Page 49 of A Lesson for Laurel

17

LIGHT HIM RIGHT UP

“Iwasn’t expecting this when you said you were going to cook dinner,” Laurel said hours later.

“What did you think I was going to do?” he asked. “Burgers or a steak?”

“That thought crossed my mind. I didn’t expect vegetables.”

He finished chopping the red peppers and added them to the bowl with the carrots. He stopped to stir the chicken in the skillet, then opened a bag of pre-cut broccoli and cauliflower. Some of the bigger pieces he cut in half.

“My aunt made meals like this. I’m a pro at it. Simple but filling. My uncle, Abe, and me. We were big eaters and we didn’t like vegetables. Well, I didn’t mind them. Abe wasn’t too bad, but my uncle hated them. My aunt found a way to make it hard for him to pick everything out without putting some in his mouth. He got used to them after.”

“That’s funny,” she said. “My aunt did most of our cooking. She lived upstairs and either cooked up there and brought it down or cooked downstairs. My father wasn’t home on time a lot so she was feeding me more than anything and he’d get leftovers when he got home.”

Easton found the dynamic that she had growing up easier to understand than many of his other girlfriends in the past.

Or maybe it had to do with the fact she didn’t have a traditional upbringing any more than he did and they had that bond.

He added some salt to the water and saw it was almost ready to boil, then checked the chicken he’d diced up and transferred that to a plate.

The carrots and peppers went into the pan the chicken came out of and he added some chicken broth with it to cook them down and then dumped the elbow macaroni into the boiling water.

“That was nice.

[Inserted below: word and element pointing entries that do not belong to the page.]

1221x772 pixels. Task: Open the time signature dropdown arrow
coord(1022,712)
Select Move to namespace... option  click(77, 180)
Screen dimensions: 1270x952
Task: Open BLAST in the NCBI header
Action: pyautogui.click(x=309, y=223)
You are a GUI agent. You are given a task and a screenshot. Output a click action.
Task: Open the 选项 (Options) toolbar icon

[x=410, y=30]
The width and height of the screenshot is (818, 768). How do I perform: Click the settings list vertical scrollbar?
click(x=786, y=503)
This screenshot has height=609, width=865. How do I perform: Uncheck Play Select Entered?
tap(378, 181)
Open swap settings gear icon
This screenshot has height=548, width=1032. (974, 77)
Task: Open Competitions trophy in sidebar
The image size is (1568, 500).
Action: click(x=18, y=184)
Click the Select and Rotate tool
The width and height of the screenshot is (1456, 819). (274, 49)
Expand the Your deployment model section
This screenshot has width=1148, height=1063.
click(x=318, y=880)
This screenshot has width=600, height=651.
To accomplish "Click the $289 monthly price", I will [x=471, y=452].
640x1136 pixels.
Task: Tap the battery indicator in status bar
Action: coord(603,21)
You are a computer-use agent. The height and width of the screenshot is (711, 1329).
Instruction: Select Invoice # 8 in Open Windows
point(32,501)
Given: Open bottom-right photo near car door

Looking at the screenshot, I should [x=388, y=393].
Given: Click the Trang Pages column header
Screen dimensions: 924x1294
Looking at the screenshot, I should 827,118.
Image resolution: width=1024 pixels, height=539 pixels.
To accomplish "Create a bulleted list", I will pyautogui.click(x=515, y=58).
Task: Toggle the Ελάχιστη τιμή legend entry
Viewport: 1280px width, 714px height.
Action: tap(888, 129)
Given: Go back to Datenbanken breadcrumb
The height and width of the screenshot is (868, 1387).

Did your father cook?” he asked.

“He did. On the weekends when he was home, he didn’t like my aunt to do it all, so he cooked and invited her down. She had friends though. She’s pretty social and she’d go out.”

“But she never dated again?”

“No,” she said. “Didn’t have any interest in it. My father did, but nothing stuck. Nothing that had a woman moving in with us at least. But he did have some long-term relationships for a year or more.”

“But they didn’t move in?” he asked.

Most women wanted to move in with him after a few months. He’d been the one to hold them off for a year. Rachelle moved in before a year and that was only because he’d moved and it was a pain for the commute and she wanted him to see her.

It was probably a stupid reason on his part to have her move in, but they had some good years together.

At least he thought they did.

“No,” she said. “Some had kids and weren’t going to move in with their kids. Others didn’t like the house wasn’t that big and my father wouldn’t move out. I think in the end it worked out. It’s not as if my father rushed to have anyone move in either. Ithink there might have only been two people that it was even a mild conversation that I know of.”

He was watching the vegetables in the pan and stirring them with a wooden spoon, then doing the same with another spoon for the pasta.

He almost used the same one but didn’t want her to laugh at him. To him, everything was clean and cooked enough.

“I think people know when they do,” he said.

“That is my thought. Are you sure there isn’t anything I can do to help? I feel bad sitting over here watching you and drinking a glass of wine.”

They were in her kitchen and he’d gone to the store to buy everything for dinner and stopped for a bottle of wine for her. He was drinking a beer. He could throw back wine at times, but it wasn’t what he liked to drink.

“You worked today,” he said.

She smiled. Her hair was in a ponytail, she had on a pair of those jogger cotton pants in gray that were snug on the waist, a little baggy on the hips, and fitted around the ankles. Her feet were bare and her toenails were bright red. No surprise that they were painted.

Her shirt was as red as her toenails and very snug to her body. Fire engine red to light him right up.

He was eager to cook because if he started to sweat then he could blame it on the meal he was preparing.